Records to process:
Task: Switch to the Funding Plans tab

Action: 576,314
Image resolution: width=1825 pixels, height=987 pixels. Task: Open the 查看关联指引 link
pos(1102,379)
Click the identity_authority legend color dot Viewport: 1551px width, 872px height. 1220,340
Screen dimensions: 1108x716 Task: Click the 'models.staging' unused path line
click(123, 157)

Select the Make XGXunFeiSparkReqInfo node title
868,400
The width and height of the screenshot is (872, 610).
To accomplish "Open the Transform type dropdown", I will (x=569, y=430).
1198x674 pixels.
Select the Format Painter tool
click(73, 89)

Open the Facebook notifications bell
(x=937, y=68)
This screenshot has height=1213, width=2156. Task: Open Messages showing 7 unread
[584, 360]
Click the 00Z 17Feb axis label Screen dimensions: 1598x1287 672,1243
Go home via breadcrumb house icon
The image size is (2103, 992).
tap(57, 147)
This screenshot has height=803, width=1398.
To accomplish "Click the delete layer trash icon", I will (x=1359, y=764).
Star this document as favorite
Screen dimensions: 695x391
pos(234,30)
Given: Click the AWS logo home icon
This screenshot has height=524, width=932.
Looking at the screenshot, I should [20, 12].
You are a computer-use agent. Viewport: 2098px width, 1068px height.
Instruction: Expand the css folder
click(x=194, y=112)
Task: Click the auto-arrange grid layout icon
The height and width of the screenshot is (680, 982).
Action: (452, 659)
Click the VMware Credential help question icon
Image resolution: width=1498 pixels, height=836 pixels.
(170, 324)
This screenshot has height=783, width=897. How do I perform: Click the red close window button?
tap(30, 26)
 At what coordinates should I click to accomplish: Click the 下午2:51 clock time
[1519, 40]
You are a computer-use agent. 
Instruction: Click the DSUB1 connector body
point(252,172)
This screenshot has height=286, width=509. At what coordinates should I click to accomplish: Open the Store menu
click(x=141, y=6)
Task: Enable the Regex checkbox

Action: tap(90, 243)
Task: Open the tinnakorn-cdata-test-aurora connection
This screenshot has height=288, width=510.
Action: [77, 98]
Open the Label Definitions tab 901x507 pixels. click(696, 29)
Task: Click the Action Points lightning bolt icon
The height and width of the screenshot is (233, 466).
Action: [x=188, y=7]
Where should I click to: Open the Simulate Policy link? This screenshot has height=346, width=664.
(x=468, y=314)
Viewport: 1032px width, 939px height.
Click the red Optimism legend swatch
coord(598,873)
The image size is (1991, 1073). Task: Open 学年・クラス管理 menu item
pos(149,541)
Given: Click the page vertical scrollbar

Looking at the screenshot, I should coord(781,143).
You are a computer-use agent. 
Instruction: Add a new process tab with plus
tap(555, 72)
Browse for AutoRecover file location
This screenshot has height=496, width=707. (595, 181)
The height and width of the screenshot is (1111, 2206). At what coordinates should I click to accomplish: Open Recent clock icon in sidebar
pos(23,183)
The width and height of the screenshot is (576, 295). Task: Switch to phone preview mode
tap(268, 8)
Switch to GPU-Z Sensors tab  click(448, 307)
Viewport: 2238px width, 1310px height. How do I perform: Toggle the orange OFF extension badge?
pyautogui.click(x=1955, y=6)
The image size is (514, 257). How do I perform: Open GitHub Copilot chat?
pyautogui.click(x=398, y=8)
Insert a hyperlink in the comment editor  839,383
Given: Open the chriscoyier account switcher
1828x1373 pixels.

Task prompt:
Every line from the one containing "Click the red Optimism legend swatch" through the last line of the entries above must be output exactly. Leave the rest out.

Solution:
Click the red Optimism legend swatch
coord(598,873)
The image size is (1991, 1073). Task: Open 学年・クラス管理 menu item
pos(149,541)
Given: Click the page vertical scrollbar

Looking at the screenshot, I should coord(781,143).
You are a computer-use agent. 
Instruction: Add a new process tab with plus
tap(555, 72)
Browse for AutoRecover file location
This screenshot has height=496, width=707. (595, 181)
The height and width of the screenshot is (1111, 2206). At what coordinates should I click to accomplish: Open Recent clock icon in sidebar
pos(23,183)
The width and height of the screenshot is (576, 295). Task: Switch to phone preview mode
tap(268, 8)
Switch to GPU-Z Sensors tab  click(448, 307)
Viewport: 2238px width, 1310px height. How do I perform: Toggle the orange OFF extension badge?
pyautogui.click(x=1955, y=6)
The image size is (514, 257). How do I perform: Open GitHub Copilot chat?
pyautogui.click(x=398, y=8)
Insert a hyperlink in the comment editor  839,383
Given: Open the chriscoyier account switcher
1828x1373 pixels.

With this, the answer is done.